The noise and confusion were very great when the medals were thrown about by Lord Surrey, every body scrambling with all their might, and none more vigorously than the maids of honor. There was a great demonstration of applause when the duke of Wellington did homage. Lord Rolle, who is between eighty and ninety, fell down as he was getting up the steps of the throne. Her first impulse was to rise, and when afterward he came again to do homage, she said: “May I not get up and meet him?" and then rose from the throne, and advanced down one or two of the steps to prevent his coming up, an act of graciousness and kindness which made a great sensation. It is, in fact, the remarkable union of naïveté, kindness, nature, good nature, with propriety and dignity, which makes her so admirable and so endearing to those about her, as she certainly is. I have been repeatedly told that they are all warmly attached to her, but that all feel the

impossibility of for a moment losing sight of the respect which they owe her. She never ceases to be a queen, but is always the most charming, cheerful, obliging, unaffected queen in the world. The procession was very handsome, and the extraordinary embassadors produced some gorgeous equipages. This sort of procession is incomparably better than the old ceremonial which so much fuss was made about, for the banquet would only have benefited the privileged few and the rich, and for one person who would have witnessed the procession on the platform, five hundred enjoyed the sight of this. In fact, the thing best worth seeing was the town itself, and the countless multitudes through which the procession passed. The chancellor of the exchequer told me that he had been informed £200,000 had been paid for seats alone, and the number of people who have flocked into London has been estimated at five hundred thousand. It is said that a million have had sight of the show in one way or another. These numbers are possibly exaggerated, but they really were prodigious. From Buckingham Palace to Westminster Abbey, by the way they took, which must be two or three miles in length, there was a dense mass of people; the seats and benches were all full, every window was occupied, the roofs of the houses were covered with spectators, for the most part well dressed, and, from the great space through which they were distributed, there was no extraordinary pressure, and consequently no room for violence or ill-humor.
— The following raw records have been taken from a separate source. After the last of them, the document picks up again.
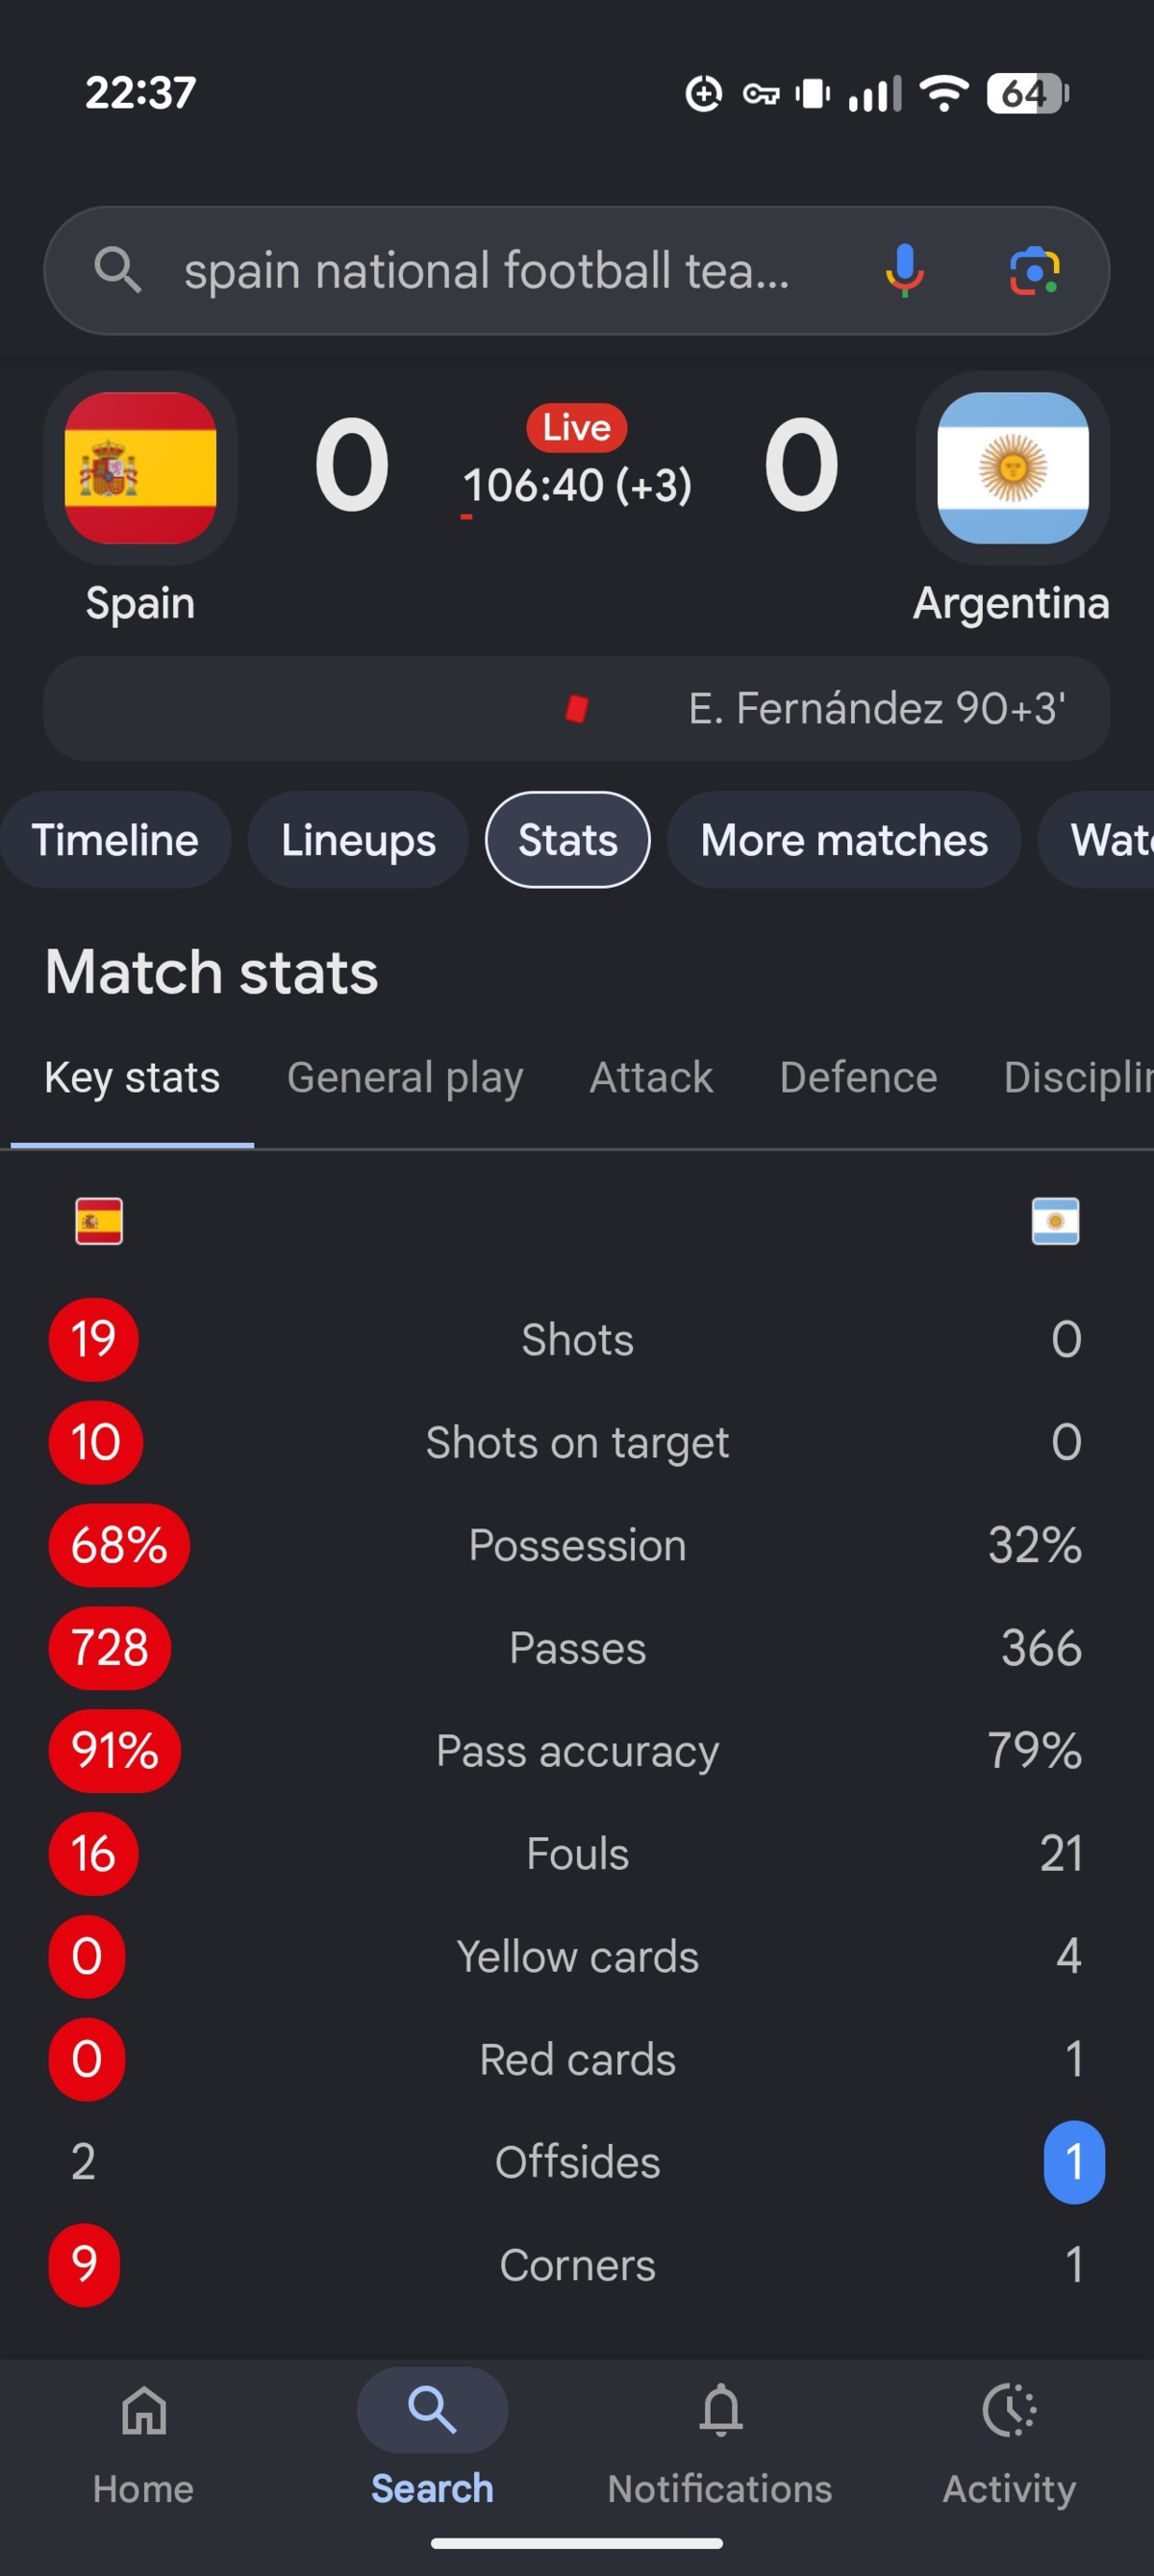Image resolution: width=1154 pixels, height=2576 pixels.
Task: Select the Key stats tab
Action: [x=132, y=1078]
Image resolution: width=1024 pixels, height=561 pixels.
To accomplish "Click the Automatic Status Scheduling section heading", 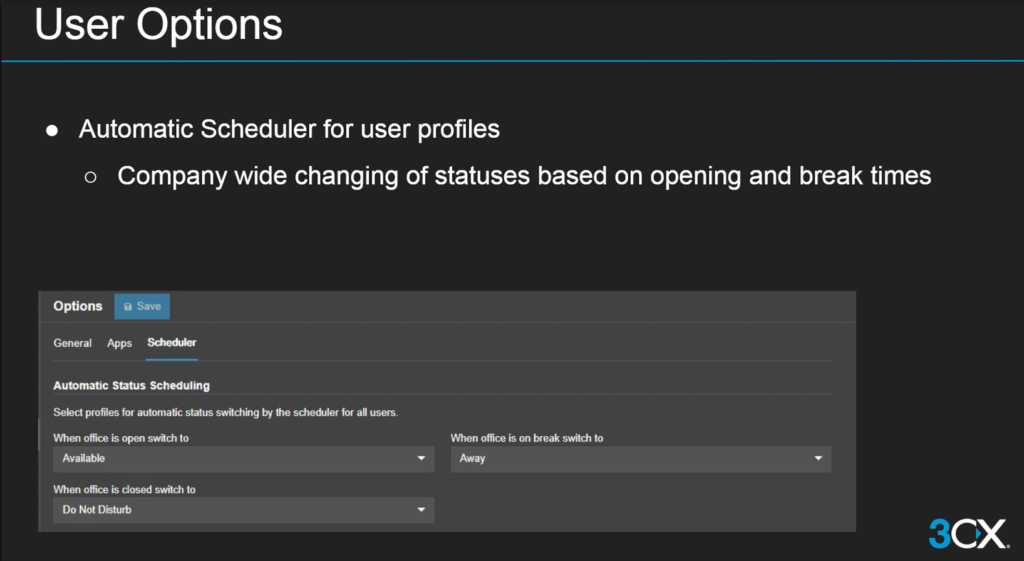I will [131, 385].
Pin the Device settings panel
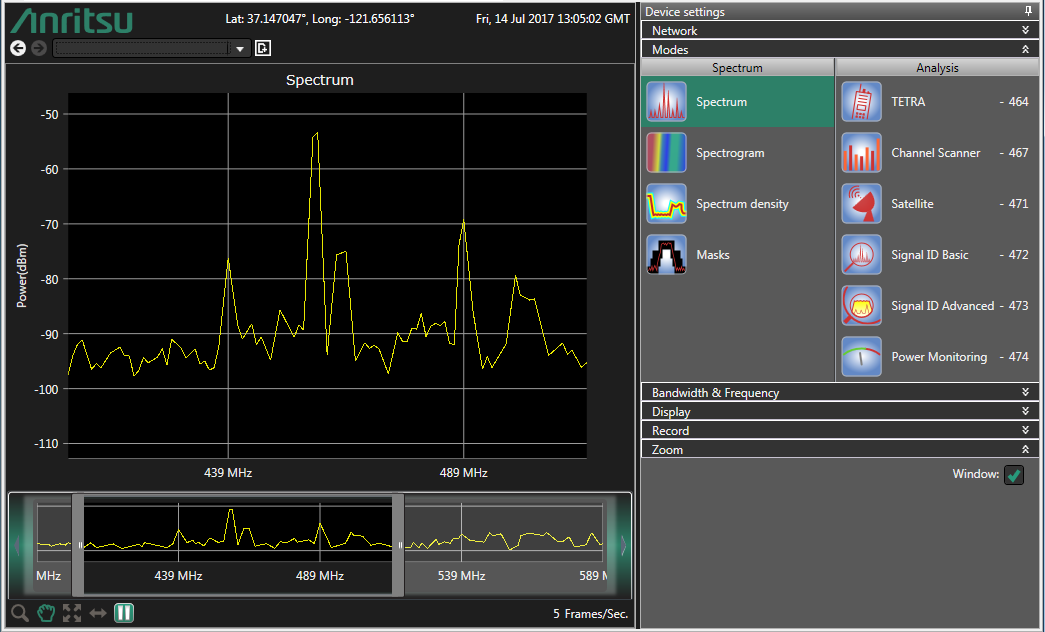This screenshot has width=1045, height=632. pyautogui.click(x=1028, y=11)
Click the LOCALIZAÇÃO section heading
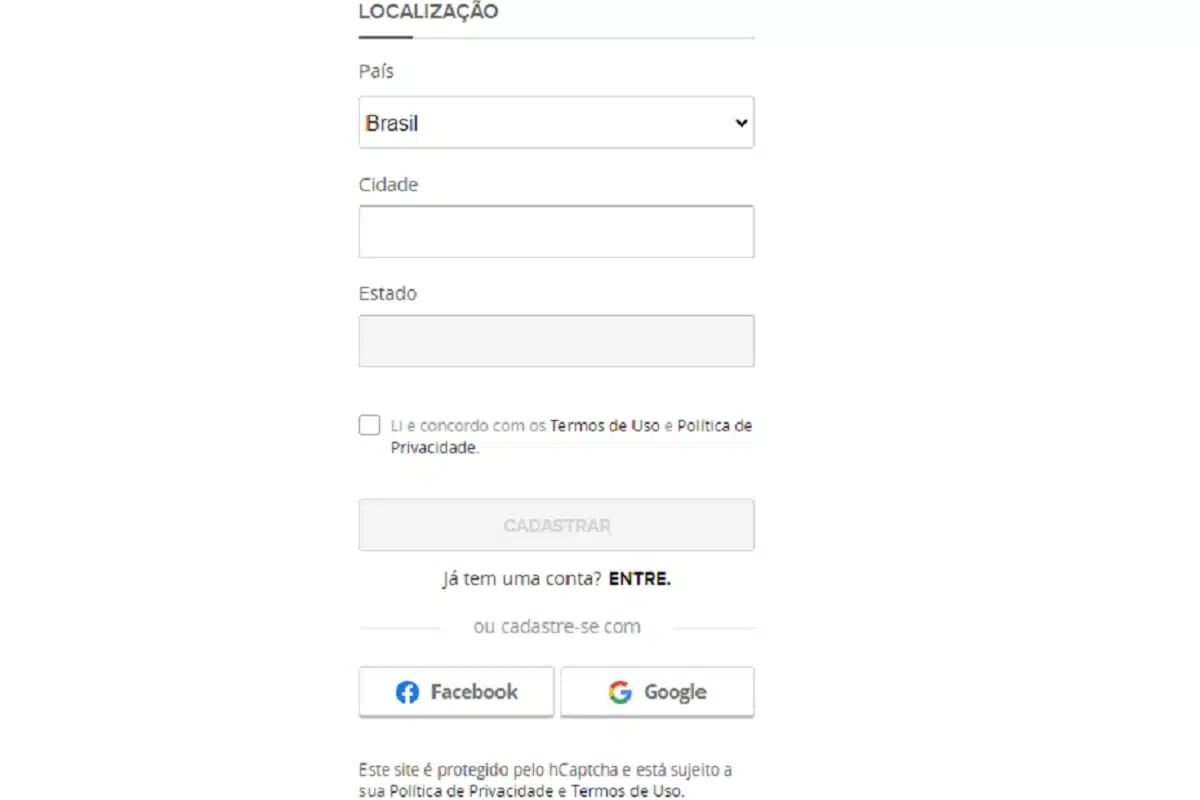This screenshot has width=1200, height=800. point(428,12)
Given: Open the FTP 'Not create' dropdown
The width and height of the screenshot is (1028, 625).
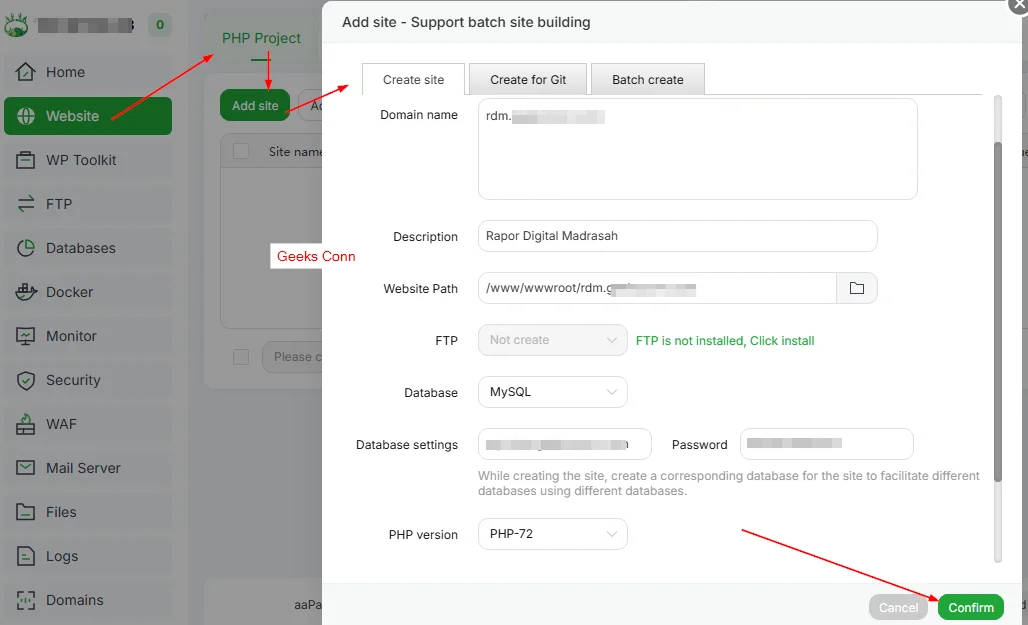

In the evening I met Prince Esterhazy, and asked him what the foreigners said. He replied that they admired it all very much: "Strogonoff and the others don't like you, but they feel it, and it makes a great impression on them; in fact, nothing can be seen like it in any other country." I went into the park, where the fair was going on; a vast multitude, but all of the lower orders; not very amusing. The great merit of this coronation is, that so much has been done for the people; to amuse and interest them seems to have been the principal object.

LXI.

BATTLE OF THE ALMA.-MCCARTHY.

[The peace of Victoria's reign was not seriously interrupted until the outbreak of the Crimean war, in 1854. The natural desire of Russia to extend her power to the Dardanelles, and to open a way for her commerce into the Mediterranean by encroaching upon the Turkish dominions, both in Europe and Asia, aroused the jealousy of the Western Powers, and led England and France to combine against her. The war was carried on principally around Sebastopol, a powerful fortress in the peninsula of the Crimea, in southern Russia, and the battle of the Alma was the first of a series of battles which were fought for the possession of that fortress.]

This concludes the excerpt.